Background: Collagen is an essential constituent of aneurysms. Noninvasive MRI of collagen may represent an opportunity to help detect and better characterize AAAs and initiate intervention.
Methods: We used an AAA C57BL/6 mouse model in which a combination of angiotensin II infusion and transforming growth factor-β neutralization results in AAA formation with incidence of aortic rupture. High-resolution, multisequence MRI was performed to characterize the temporal progression of an AAA. To allow molecular MRI of collagen, paramagnetic/fluorescent micellar nanoparticles functionalized with a collagen-binding protein (CNA-35) were intravenously administered. In vivo imaging results were corroborated with immunohistochemistry and confocal fluorescence microscopy.

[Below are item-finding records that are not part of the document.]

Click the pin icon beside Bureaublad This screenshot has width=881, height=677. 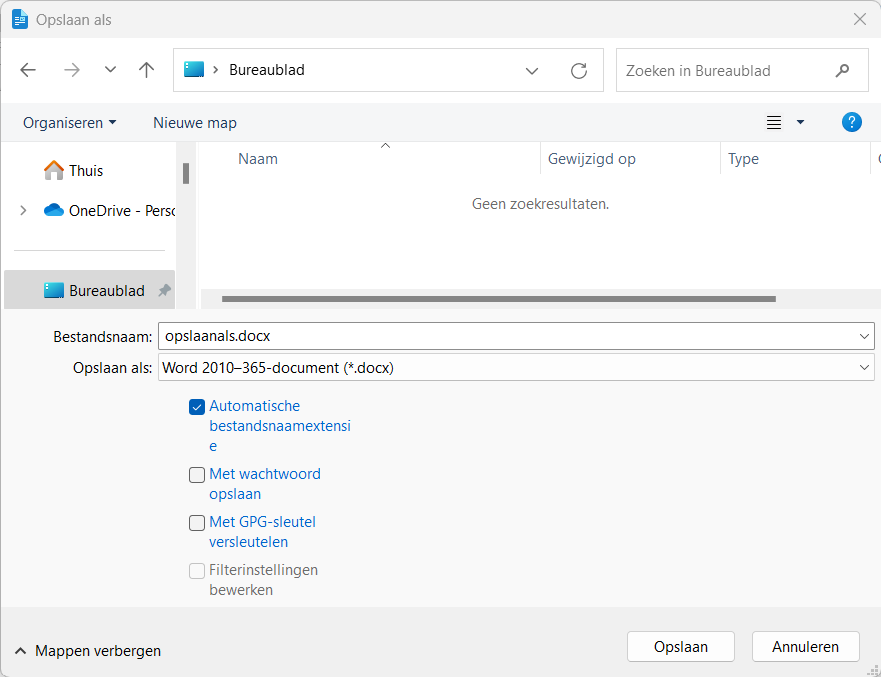(164, 291)
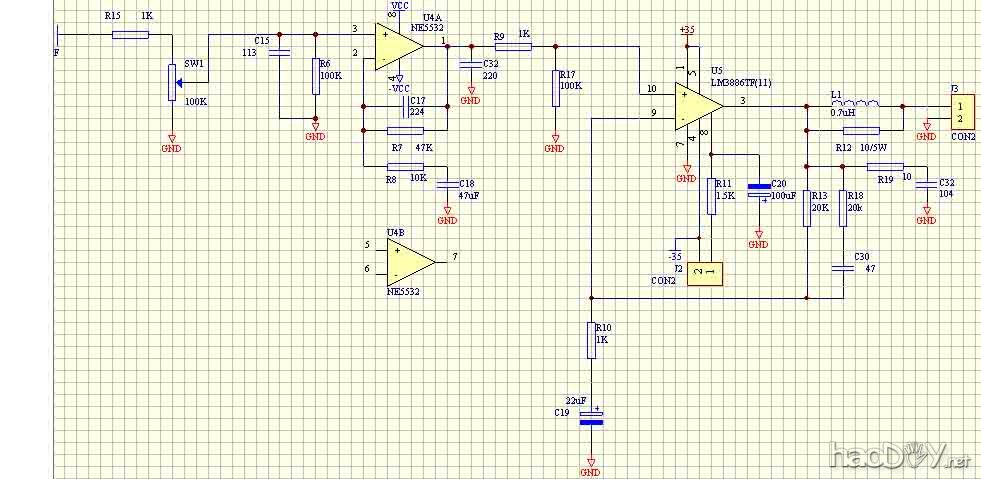This screenshot has width=981, height=479.
Task: Click feedback resistor R7 47K
Action: pyautogui.click(x=405, y=130)
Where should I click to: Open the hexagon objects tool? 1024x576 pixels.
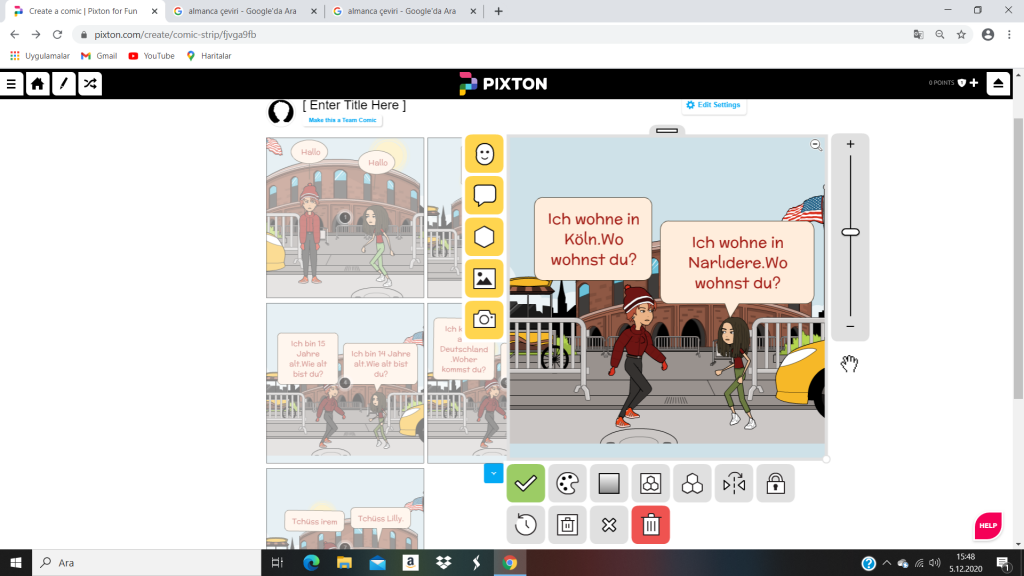[484, 237]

Results: High-resolution, multisequence MRI allowed the visualization of the primary fibrotic response in the aortic wall. As the aneurysm progressed, the formation of a secondary channel or dissection was detected. Further analysis revealed a dramatic increase of the aortic diameter. Injection of CNA-35 micelles resulted in a significantly higher magnetic resonance signal enhancement in the aneurysmal wall compared with nonspecific micelles. Histological studies revealed the presence of collagen in regions of magnetic resonance signal enhancement, and confocal microscopy proved the precise co-localization of CNA-35 micelles with type I collagen. In addition, in a proof-of-concept experiment, we reported the potential of CNA-35 micelles to discriminate between stable AAA lesions and aneurysms that were likely to rapidly progress or rupture.
Conclusions: High-resolution, multisequence MRI allowed longitudinal monitoring of AAA progression while the presence of collagen was visualized by nanoparticle-enhanced MRI.